<<<<

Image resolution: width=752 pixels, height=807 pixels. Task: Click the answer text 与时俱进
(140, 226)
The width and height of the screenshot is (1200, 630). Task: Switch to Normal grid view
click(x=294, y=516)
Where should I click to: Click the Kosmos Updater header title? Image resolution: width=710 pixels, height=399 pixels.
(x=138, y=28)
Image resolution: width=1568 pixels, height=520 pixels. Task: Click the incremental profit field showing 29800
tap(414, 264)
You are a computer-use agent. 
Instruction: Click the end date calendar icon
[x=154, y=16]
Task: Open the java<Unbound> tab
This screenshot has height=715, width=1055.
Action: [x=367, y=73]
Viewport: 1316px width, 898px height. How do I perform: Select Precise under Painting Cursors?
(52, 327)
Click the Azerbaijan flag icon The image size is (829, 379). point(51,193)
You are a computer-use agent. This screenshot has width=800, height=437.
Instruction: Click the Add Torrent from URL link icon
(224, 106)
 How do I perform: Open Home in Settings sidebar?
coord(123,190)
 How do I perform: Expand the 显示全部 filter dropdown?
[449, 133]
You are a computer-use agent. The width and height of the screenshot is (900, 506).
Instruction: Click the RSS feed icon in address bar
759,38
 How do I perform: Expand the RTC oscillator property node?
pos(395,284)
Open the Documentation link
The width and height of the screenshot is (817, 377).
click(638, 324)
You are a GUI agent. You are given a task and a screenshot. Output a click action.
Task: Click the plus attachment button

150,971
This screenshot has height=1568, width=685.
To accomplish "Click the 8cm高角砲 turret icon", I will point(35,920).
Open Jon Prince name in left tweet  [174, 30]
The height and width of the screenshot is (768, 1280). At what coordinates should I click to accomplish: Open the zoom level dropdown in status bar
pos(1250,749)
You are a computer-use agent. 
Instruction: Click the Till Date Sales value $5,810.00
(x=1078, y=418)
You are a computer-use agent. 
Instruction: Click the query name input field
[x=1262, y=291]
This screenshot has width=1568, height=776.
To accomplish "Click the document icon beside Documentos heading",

>>>>

Task description —
Copy out each line of the data in which the word "point" appears.

Result —
Click the Azerbaijan flag icon The image size is (829, 379). point(51,193)
To accomplish "Click the 8cm高角砲 turret icon", I will point(35,920).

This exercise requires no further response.